What happens is that for many people the
body resists the unnaturally high level of glucose in the bloodstream. The
transport hormone – the insulin accompanying glucose in your blood, it unable
to open the cell that needs the energy. Those cells have developed Insulin
Resistance. Well, the glucose and the insulin, continue
to circulate, the cells don’t get the glucose energy they need, and because
your blood insulin level is still high, your liver can’t access your
stored body fat for the needed energy. So, your metabolism slows, and you feel
tired… and sluggish…and hungry.
If you are one of those who has
developed…over many years…a degree of Insulin Resistance, your doctor has no
direct measurement to find out. He doesn’t have an affordable or insurance
reimbursable test that he can use to measure your blood insulin level.
But she, and you, have a few good surrogates: 1) you body fat
level. The cause of obesity, or “overweight,” is not sloth or lack of activity.

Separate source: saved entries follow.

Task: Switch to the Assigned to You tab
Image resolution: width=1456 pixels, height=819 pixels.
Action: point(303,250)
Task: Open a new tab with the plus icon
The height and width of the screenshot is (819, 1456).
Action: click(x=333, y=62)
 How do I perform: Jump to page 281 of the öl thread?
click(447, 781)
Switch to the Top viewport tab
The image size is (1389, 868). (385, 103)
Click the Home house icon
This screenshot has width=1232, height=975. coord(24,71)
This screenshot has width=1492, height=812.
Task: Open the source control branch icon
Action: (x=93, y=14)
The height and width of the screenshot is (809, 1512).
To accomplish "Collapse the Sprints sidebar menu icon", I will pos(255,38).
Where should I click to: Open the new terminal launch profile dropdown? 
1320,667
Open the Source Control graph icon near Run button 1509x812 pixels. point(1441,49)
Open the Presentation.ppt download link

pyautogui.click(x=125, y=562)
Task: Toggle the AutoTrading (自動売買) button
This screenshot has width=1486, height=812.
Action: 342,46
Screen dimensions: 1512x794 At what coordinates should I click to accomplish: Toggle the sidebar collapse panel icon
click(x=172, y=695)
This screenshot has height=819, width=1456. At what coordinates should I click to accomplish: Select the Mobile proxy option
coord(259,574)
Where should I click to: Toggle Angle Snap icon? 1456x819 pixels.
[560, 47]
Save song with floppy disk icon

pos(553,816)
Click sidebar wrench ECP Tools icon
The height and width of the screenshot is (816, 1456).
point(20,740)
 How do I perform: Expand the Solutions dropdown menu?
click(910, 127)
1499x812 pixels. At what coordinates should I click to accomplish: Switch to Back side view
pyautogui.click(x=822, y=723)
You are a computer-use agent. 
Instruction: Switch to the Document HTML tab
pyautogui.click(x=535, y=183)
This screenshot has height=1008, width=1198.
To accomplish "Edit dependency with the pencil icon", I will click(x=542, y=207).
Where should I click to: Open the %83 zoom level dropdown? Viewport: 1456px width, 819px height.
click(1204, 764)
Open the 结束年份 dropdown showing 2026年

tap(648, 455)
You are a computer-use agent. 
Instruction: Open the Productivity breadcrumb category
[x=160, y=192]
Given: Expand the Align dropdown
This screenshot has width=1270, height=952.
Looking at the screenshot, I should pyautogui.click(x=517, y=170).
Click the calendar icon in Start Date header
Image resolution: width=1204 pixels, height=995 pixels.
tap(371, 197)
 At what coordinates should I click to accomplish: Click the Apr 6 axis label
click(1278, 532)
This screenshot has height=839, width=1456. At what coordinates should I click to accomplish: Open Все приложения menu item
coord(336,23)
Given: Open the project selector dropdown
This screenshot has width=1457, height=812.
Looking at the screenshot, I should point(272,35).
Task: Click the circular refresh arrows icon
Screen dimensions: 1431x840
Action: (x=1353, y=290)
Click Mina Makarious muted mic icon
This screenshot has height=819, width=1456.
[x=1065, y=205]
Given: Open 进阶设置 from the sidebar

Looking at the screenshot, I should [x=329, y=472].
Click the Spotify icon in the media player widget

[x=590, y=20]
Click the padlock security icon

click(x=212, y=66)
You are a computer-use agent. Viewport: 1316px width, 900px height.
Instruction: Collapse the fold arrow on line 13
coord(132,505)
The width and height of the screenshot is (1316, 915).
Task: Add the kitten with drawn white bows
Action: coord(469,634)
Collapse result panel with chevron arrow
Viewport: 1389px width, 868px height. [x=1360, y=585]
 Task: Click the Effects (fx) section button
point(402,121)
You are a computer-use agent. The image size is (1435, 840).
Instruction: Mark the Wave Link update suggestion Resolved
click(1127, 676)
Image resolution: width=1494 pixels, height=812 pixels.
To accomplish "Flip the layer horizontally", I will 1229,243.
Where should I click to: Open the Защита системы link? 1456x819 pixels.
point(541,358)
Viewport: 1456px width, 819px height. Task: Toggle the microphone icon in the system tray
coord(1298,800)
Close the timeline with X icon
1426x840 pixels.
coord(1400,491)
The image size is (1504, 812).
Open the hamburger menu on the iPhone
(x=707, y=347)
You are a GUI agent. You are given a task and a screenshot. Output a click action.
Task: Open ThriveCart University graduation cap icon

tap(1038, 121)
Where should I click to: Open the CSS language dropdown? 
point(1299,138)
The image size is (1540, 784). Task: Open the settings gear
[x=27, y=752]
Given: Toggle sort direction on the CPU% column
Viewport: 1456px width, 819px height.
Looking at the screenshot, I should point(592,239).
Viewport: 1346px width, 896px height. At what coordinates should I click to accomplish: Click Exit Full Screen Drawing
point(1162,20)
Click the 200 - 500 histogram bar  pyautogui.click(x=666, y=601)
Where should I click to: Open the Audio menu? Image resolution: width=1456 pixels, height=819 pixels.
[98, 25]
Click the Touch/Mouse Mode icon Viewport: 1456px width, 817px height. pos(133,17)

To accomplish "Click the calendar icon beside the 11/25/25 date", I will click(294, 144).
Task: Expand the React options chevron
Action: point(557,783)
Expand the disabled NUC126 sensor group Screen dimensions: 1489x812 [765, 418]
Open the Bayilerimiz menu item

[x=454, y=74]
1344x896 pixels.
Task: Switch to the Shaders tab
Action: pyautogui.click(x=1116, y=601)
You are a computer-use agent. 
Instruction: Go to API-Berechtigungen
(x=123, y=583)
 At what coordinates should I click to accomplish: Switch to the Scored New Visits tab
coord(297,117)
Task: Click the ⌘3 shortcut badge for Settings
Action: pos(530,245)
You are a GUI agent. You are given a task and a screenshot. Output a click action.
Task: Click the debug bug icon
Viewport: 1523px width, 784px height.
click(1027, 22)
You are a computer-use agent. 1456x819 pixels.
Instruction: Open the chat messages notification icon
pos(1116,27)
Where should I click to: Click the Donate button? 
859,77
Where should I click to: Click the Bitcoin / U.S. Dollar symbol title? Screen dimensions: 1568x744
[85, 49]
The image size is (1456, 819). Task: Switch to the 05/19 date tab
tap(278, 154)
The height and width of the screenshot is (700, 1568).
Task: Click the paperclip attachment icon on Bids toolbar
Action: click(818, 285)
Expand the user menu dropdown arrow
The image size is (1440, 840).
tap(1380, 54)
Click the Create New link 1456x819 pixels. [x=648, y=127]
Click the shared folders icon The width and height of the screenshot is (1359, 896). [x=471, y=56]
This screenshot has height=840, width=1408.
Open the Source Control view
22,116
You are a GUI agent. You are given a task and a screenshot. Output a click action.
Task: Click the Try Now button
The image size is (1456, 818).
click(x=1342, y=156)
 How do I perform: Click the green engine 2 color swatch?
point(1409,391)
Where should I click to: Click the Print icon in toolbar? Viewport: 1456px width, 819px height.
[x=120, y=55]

It is Insulin Resistance. If you have a “touch” of Insulin Resistance,
your elevated blood insulin is being transported back to your
liver where it converts it to fat, and your elevated blood insulin
is blocking body fat from being used for energy when your body needs it, so you’re
hungry and you eat for energy.
Another surrogate is an elevated
blood glucose level. Your doctor can easily test for this, either with a
hemoglobin A1c test which measure the glucose on your red blood cells over 3
months. This is a good surrogate because, as we say, if you have an elevated
blood glucose, it is because you have an elevated blood
insulin because of Insulin Resistance.
If you have Insulin Resistance,
the precursor condition for Type 2 Diabetes, you can treat it yourself by not
eating the foods that make your body produce and transport insulin to help your
body take up glucose: CARBOHYDRATES.